### Collected data
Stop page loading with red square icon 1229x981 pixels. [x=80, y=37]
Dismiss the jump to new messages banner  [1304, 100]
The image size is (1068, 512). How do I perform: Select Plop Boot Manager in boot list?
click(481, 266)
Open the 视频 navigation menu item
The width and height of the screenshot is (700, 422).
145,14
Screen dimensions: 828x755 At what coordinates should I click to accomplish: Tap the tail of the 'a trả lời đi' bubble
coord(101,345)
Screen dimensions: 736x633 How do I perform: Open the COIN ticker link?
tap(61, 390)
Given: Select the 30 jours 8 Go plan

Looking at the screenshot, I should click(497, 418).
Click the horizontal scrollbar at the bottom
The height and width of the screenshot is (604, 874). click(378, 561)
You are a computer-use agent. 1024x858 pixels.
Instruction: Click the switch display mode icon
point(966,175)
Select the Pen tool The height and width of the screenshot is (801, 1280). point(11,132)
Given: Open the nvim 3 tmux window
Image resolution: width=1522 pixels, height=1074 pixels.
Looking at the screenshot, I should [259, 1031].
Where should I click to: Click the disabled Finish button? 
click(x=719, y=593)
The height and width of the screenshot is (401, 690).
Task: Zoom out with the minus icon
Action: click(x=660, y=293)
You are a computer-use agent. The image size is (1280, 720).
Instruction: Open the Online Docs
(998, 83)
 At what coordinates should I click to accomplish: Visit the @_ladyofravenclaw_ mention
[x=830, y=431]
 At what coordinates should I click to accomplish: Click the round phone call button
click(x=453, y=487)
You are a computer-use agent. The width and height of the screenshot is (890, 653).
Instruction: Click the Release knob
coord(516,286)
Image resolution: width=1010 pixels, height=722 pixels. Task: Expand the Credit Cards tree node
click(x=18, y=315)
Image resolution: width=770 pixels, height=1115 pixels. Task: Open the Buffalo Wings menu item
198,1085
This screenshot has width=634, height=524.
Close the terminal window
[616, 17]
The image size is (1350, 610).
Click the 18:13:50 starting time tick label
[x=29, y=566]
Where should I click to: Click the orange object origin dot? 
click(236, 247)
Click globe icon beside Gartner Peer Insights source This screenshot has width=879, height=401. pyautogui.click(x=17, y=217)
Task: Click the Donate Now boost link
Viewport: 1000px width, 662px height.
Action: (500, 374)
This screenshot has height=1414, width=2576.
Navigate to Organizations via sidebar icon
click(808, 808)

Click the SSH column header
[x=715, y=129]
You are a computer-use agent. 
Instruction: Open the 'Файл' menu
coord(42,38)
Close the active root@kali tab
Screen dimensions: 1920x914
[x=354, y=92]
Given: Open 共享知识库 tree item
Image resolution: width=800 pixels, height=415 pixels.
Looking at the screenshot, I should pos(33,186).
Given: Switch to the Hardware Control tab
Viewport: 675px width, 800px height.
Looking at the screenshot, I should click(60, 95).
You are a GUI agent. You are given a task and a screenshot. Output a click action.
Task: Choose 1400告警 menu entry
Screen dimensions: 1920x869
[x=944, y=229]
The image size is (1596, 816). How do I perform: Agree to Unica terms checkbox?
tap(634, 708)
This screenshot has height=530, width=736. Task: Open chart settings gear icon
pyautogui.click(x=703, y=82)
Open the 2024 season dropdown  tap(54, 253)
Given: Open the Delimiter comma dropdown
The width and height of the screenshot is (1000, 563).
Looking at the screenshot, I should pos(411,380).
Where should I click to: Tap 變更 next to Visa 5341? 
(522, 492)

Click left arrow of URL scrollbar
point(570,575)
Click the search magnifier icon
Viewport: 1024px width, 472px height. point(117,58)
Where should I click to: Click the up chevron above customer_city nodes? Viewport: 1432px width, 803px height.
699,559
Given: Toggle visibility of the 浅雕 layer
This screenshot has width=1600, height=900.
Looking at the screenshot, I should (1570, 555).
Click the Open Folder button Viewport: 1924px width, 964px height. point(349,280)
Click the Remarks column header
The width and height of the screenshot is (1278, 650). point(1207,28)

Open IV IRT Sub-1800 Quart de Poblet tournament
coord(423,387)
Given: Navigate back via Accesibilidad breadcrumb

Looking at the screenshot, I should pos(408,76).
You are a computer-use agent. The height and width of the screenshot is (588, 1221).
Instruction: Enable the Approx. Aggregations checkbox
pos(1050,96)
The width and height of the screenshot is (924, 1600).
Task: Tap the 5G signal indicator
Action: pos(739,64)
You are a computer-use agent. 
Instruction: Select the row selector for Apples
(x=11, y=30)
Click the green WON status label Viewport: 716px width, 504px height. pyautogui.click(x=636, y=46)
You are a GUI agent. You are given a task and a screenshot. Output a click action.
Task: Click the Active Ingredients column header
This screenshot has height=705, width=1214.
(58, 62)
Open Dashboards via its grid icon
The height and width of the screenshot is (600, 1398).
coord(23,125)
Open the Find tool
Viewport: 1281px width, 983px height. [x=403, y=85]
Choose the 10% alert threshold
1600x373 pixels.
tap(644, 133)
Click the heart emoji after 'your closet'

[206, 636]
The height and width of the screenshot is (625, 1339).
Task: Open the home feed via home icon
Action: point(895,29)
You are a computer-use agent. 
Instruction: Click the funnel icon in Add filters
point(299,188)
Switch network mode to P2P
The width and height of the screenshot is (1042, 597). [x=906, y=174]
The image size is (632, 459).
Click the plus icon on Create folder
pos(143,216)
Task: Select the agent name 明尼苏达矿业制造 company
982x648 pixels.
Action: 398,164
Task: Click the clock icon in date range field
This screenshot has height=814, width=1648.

### Description of the task
Every line from above should appear again in the answer, exactly as written.

### Answer to the problem
Stop page loading with red square icon 1229x981 pixels. [x=80, y=37]
Dismiss the jump to new messages banner  [1304, 100]
The image size is (1068, 512). How do I perform: Select Plop Boot Manager in boot list?
click(481, 266)
Open the 视频 navigation menu item
The width and height of the screenshot is (700, 422).
145,14
Screen dimensions: 828x755 At what coordinates should I click to accomplish: Tap the tail of the 'a trả lời đi' bubble
coord(101,345)
Screen dimensions: 736x633 How do I perform: Open the COIN ticker link?
tap(61, 390)
Given: Select the 30 jours 8 Go plan

Looking at the screenshot, I should click(497, 418).
Click the horizontal scrollbar at the bottom
The height and width of the screenshot is (604, 874). click(378, 561)
You are a computer-use agent. 1024x858 pixels.
Instruction: Click the switch display mode icon
point(966,175)
Select the Pen tool The height and width of the screenshot is (801, 1280). point(11,132)
Given: Open the nvim 3 tmux window
Image resolution: width=1522 pixels, height=1074 pixels.
Looking at the screenshot, I should [259, 1031].
Where should I click to: Click the disabled Finish button? 
click(x=719, y=593)
The height and width of the screenshot is (401, 690).
Task: Zoom out with the minus icon
Action: click(x=660, y=293)
You are a computer-use agent. The image size is (1280, 720).
Instruction: Open the Online Docs
(998, 83)
 At what coordinates should I click to accomplish: Visit the @_ladyofravenclaw_ mention
[x=830, y=431]
 At what coordinates should I click to accomplish: Click the round phone call button
click(x=453, y=487)
You are a computer-use agent. The width and height of the screenshot is (890, 653).
Instruction: Click the Release knob
coord(516,286)
Image resolution: width=1010 pixels, height=722 pixels. Task: Expand the Credit Cards tree node
click(x=18, y=315)
Image resolution: width=770 pixels, height=1115 pixels. Task: Open the Buffalo Wings menu item
198,1085
This screenshot has width=634, height=524.
Close the terminal window
[616, 17]
The image size is (1350, 610).
Click the 18:13:50 starting time tick label
[x=29, y=566]
Where should I click to: Click the orange object origin dot? 
click(236, 247)
Click globe icon beside Gartner Peer Insights source This screenshot has width=879, height=401. pyautogui.click(x=17, y=217)
Task: Click the Donate Now boost link
Viewport: 1000px width, 662px height.
Action: (500, 374)
This screenshot has height=1414, width=2576.
Navigate to Organizations via sidebar icon
click(808, 808)

Click the SSH column header
[x=715, y=129]
You are a computer-use agent. 
Instruction: Open the 'Файл' menu
coord(42,38)
Close the active root@kali tab
Screen dimensions: 1920x914
[x=354, y=92]
Given: Open 共享知识库 tree item
Image resolution: width=800 pixels, height=415 pixels.
Looking at the screenshot, I should pos(33,186).
Given: Switch to the Hardware Control tab
Viewport: 675px width, 800px height.
Looking at the screenshot, I should click(60, 95).
You are a GUI agent. You are given a task and a screenshot. Output a click action.
Task: Choose 1400告警 menu entry
Screen dimensions: 1920x869
[x=944, y=229]
The image size is (1596, 816). How do I perform: Agree to Unica terms checkbox?
tap(634, 708)
This screenshot has height=530, width=736. Task: Open chart settings gear icon
pyautogui.click(x=703, y=82)
Open the 2024 season dropdown  tap(54, 253)
Given: Open the Delimiter comma dropdown
The width and height of the screenshot is (1000, 563).
Looking at the screenshot, I should pos(411,380).
Where should I click to: Tap 變更 next to Visa 5341? 
(522, 492)

Click left arrow of URL scrollbar
point(570,575)
Click the search magnifier icon
Viewport: 1024px width, 472px height. point(117,58)
Where should I click to: Click the up chevron above customer_city nodes? Viewport: 1432px width, 803px height.
699,559
Given: Toggle visibility of the 浅雕 layer
This screenshot has width=1600, height=900.
Looking at the screenshot, I should (1570, 555).
Click the Open Folder button Viewport: 1924px width, 964px height. point(349,280)
Click the Remarks column header
The width and height of the screenshot is (1278, 650). point(1207,28)

Open IV IRT Sub-1800 Quart de Poblet tournament
coord(423,387)
Given: Navigate back via Accesibilidad breadcrumb

Looking at the screenshot, I should pos(408,76).
You are a computer-use agent. The height and width of the screenshot is (588, 1221).
Instruction: Enable the Approx. Aggregations checkbox
pos(1050,96)
The width and height of the screenshot is (924, 1600).
Task: Tap the 5G signal indicator
Action: pos(739,64)
You are a computer-use agent. 
Instruction: Select the row selector for Apples
(x=11, y=30)
Click the green WON status label Viewport: 716px width, 504px height. pyautogui.click(x=636, y=46)
You are a GUI agent. You are given a task and a screenshot. Output a click action.
Task: Click the Active Ingredients column header
This screenshot has height=705, width=1214.
(58, 62)
Open Dashboards via its grid icon
The height and width of the screenshot is (600, 1398).
coord(23,125)
Open the Find tool
Viewport: 1281px width, 983px height. [x=403, y=85]
Choose the 10% alert threshold
1600x373 pixels.
tap(644, 133)
Click the heart emoji after 'your closet'

[206, 636]
The height and width of the screenshot is (625, 1339).
Task: Open the home feed via home icon
Action: point(895,29)
You are a computer-use agent. 
Instruction: Click the funnel icon in Add filters
point(299,188)
Switch network mode to P2P
The width and height of the screenshot is (1042, 597). [x=906, y=174]
The image size is (632, 459).
Click the plus icon on Create folder
pos(143,216)
Task: Select the agent name 明尼苏达矿业制造 company
982x648 pixels.
Action: 398,164
Task: Click the clock icon in date range field
This screenshot has height=814, width=1648.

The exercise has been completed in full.